Page 132 - Continental Reinsurance 2022 Annual Report
P. 132
130 Notes to the Consolidated and separate financial statement - continued
For the year ended 31 December 2022
42 Capital Management
Continental Reinsurance Plc capital management strategy focus on the creation of shareholders’ value whilst meeting the crucial and equally important objective
of providing an appropriate level of capital to protect stakeholders’ interests and satisfy regulators.
“The Group’s objectives when managing capital are as follows: To ensure that capital is, and will continue to be, adequate for the safety, soundness and stability
of the Company; To generate sufficient capital to support the Company’s overall business strategy; To ensure that the Company meets all regulatory capital
ratios and the prudent buffer required by the Board.”
42.1 Solvency Margin
Solvency and the use of regulatory capital are monitored periodically by the company’s management, employing techniques based on the guidelines developed
by the NAICOM, for supervisory purposes. Regulatory capital requirements are designed to monitor capital adequacy and to protect policyholders.
The National Insurance Commission requires each registered insurance company to:
(a) hold the minimum level of the regulatory capital of N10billion and
(b) maintain a minimum ratio of either 15% of net premium or the amount of minimium capital requirement whichever is higher.
During the year under review, all businesses within the Group complied with the solvency margin regulation as stated by National Insurance Commission.
43 Management of financial and insurance risk
Continental Reinsurance Plc issues contracts that transfer insurance risk or financial risk or both. This section summarises these risks and the way the Group
manages them.
43.1 Management of Insurance risk
Continental Reinsurance Plc defines Insurance risk as the risk of loss arising from inadequate pricing, from uncertainties relating to the occurrence, amount and
timing of insurance liabilities or from adverse changes in claim reserves development.
"Continental Reinsurance Plc provide covers in all classes of reinsurance basically, non-life and life treaty and facultative reinsurance. "
The Group is exposed to underwriting risk through the reinsurance contracts that are underwritten. The risks within the underwriting risk arises from its
products which include Accident, Energy, Marine, Liability and life, both individual and group life.
To manage this risk, the underwriting function is conducted in accordance with a set of guidelines, which are defined in line with the Group’s risk appetite
statement. This risk is further mitigated by increasing diversification by region and by class and also by a retrocession programme, which takes into account the
Group’s risk exposure profile by class of business.
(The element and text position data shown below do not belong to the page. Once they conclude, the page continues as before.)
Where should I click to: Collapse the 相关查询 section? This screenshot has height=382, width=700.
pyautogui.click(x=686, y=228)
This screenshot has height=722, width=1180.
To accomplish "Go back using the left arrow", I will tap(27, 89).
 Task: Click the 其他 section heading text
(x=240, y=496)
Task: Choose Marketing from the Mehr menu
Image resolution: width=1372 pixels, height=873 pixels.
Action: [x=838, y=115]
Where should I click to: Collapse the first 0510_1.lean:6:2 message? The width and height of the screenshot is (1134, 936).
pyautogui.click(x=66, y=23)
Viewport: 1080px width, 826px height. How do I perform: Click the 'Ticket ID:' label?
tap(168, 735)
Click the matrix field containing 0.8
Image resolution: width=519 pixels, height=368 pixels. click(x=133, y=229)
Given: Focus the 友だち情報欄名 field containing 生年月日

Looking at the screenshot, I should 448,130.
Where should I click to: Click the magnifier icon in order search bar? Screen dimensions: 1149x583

“Loss reserves are the largest liability on the statement of financial position and are inherently uncertain. Differences in actual losses and reserves can have a
material impact on future profitability. The sensitivity of the reserves could be potentially significant given the nature of the assumptions and variables included in
its estimation procedure.”
The sensitivity analysis for insurance risk illustrates how reserves could fluctuate because of changes in assumptions included in its calculation at the reporting
date.
The company has an in-house experienced actuarial team, which reviews reserves on a quarterly basis with the operations team. The company also carries out
independent reserves reviews for both life and non-life Business.